Ce que cet ouvrage a de singulier encore, c’est d’avoir été fait à la bastille. La manière dont, écrasé par le despotisme ministériel, notre auteur prévoyait la révolution, est fort extraordinaire, et doit jeter sur son ouvrage une nuance d’intérêt bien vive. Avec tant de droit à exciter la curiosité du public, avec un style pur, toujours fleuri, par tout original ; avec la réunion dans le même ouvrage de trois genres : comique, sentimental et érotique ; nous sommes bien sûrs que cette édition va nous être enlevée sur-le-champ ; demandée de toutes parts, parce qu’on connaît la plume de l’auteur ; à peine en pourrons nous répandre à Paris, et nous sentons déjà le regret de ne l’avoir pas multipliée d’avantage. Nous exhortons ceux qui n’auront pu s’en procurer des exemplaires à prendre un peu de patience, la seconde édition est déjà sous nos presses.

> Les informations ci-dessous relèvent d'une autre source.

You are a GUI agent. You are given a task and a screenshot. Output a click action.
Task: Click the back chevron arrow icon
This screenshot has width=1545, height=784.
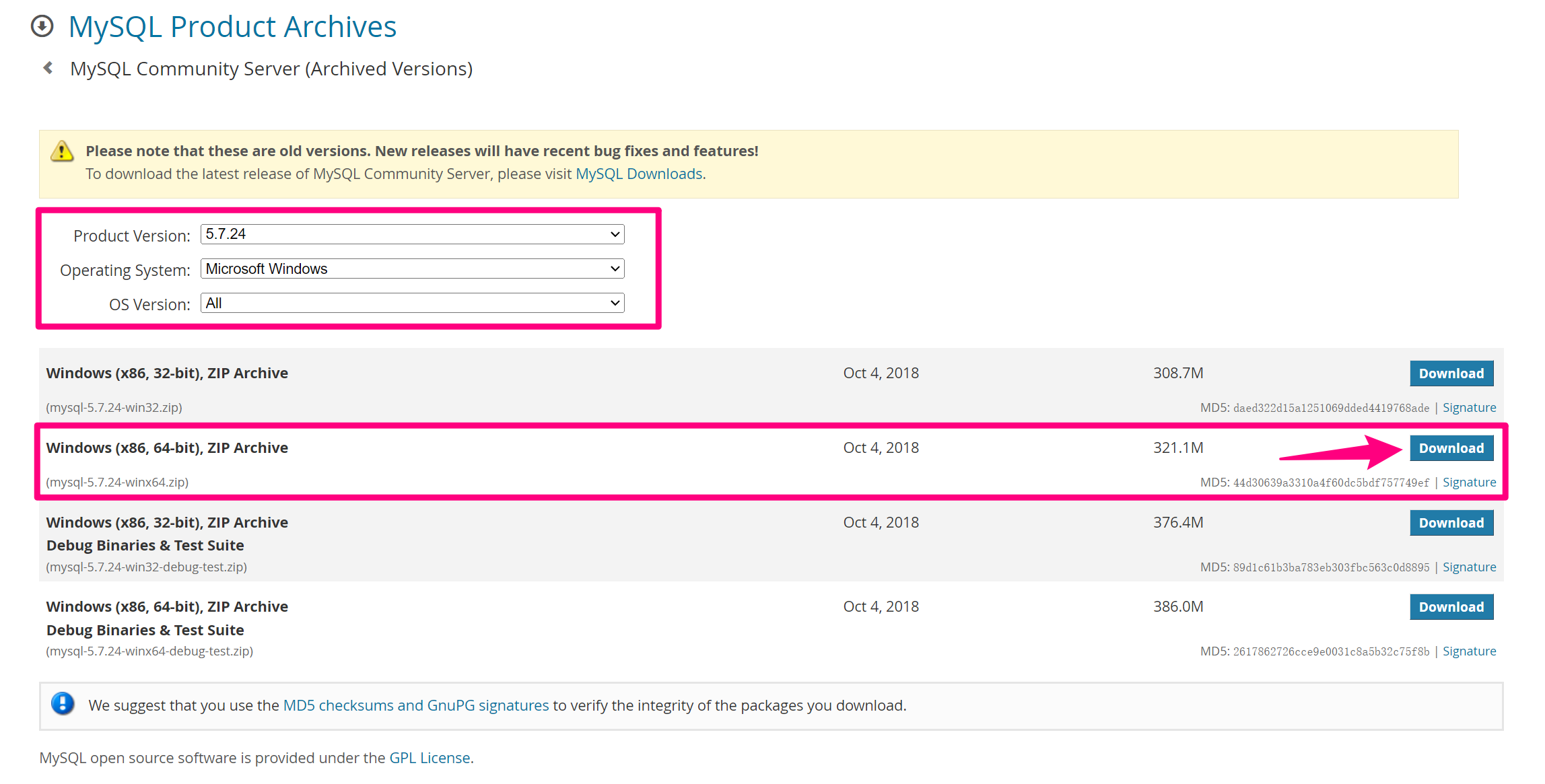[48, 68]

Cependant nous aurons des critiques, des contradicteurs et des ennemis, nous n’en doutons pas ;

C’est un danger d’aimer les hommes,
C’est un tort de les éclairer.


Tanpis pour ceux qui condamneront cet ouvrage, et qui ne sentiront pas dans quel esprit il a été fait : esclaves des préjugés et de l’habitude, ils feront voir que rien n’agit en eux que l’opinion, et que le flambeau de la philosophie ne luira jamais à leurs yeux.